Exercise ->
Only one stretch of the data below is wanted: the lines from the one with "This screenshot has width=860, height=484." through the one with "You are a computer-use agent. The", repeated exactly.

(Data records)
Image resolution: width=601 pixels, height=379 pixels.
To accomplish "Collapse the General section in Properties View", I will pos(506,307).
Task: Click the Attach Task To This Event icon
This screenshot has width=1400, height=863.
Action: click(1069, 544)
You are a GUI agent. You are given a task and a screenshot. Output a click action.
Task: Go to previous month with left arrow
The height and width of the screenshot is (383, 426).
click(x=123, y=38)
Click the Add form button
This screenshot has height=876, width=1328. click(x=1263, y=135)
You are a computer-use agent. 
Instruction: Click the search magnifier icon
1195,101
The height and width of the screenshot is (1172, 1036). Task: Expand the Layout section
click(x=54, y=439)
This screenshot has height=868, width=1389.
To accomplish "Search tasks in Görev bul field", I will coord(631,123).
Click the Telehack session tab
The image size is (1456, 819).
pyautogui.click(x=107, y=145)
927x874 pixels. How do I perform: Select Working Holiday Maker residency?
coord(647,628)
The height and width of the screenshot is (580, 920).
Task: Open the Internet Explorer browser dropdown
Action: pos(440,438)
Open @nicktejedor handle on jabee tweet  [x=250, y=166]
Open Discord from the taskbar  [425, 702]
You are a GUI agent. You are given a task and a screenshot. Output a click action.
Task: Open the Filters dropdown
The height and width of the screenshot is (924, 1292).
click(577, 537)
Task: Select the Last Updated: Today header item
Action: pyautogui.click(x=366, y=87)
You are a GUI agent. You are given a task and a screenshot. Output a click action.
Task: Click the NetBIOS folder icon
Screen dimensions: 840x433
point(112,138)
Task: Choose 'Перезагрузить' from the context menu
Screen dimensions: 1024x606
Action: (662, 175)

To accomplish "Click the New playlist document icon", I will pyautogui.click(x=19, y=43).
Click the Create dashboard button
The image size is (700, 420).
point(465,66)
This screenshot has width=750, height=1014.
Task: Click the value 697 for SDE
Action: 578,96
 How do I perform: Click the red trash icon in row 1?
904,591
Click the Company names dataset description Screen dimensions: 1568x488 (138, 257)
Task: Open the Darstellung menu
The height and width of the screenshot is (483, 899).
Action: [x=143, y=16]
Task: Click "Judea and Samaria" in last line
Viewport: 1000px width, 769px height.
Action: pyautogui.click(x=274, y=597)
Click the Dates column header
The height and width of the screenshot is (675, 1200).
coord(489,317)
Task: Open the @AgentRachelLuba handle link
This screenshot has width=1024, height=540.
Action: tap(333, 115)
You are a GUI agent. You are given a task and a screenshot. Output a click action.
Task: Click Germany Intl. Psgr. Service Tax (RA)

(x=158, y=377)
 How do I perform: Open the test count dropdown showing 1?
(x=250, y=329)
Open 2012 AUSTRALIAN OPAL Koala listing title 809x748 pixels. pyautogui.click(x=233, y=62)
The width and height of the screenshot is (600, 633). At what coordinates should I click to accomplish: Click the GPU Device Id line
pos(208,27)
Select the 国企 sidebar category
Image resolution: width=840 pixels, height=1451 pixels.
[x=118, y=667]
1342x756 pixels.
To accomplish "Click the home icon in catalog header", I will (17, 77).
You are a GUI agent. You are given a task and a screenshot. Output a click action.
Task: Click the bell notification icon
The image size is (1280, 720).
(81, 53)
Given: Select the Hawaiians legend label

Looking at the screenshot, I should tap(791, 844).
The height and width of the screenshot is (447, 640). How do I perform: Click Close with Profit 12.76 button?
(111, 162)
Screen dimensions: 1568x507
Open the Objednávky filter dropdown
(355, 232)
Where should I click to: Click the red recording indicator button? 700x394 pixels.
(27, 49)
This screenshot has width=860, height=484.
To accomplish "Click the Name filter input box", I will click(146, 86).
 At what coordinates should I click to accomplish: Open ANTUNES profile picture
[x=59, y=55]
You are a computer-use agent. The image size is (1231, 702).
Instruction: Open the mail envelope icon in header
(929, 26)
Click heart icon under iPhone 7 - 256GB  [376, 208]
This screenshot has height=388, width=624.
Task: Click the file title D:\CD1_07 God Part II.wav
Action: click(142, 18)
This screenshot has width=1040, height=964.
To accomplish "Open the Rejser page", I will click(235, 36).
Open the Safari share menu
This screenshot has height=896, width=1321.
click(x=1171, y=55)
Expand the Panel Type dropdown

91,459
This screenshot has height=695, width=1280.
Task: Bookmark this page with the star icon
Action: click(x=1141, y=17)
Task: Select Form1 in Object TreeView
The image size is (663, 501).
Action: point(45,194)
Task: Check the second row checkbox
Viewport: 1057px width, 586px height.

Response to this exercise ->
This screenshot has width=860, height=484.
To accomplish "Click the Name filter input box", I will click(146, 86).
 At what coordinates should I click to accomplish: Open ANTUNES profile picture
[x=59, y=55]
You are a computer-use agent. The image size is (1231, 702).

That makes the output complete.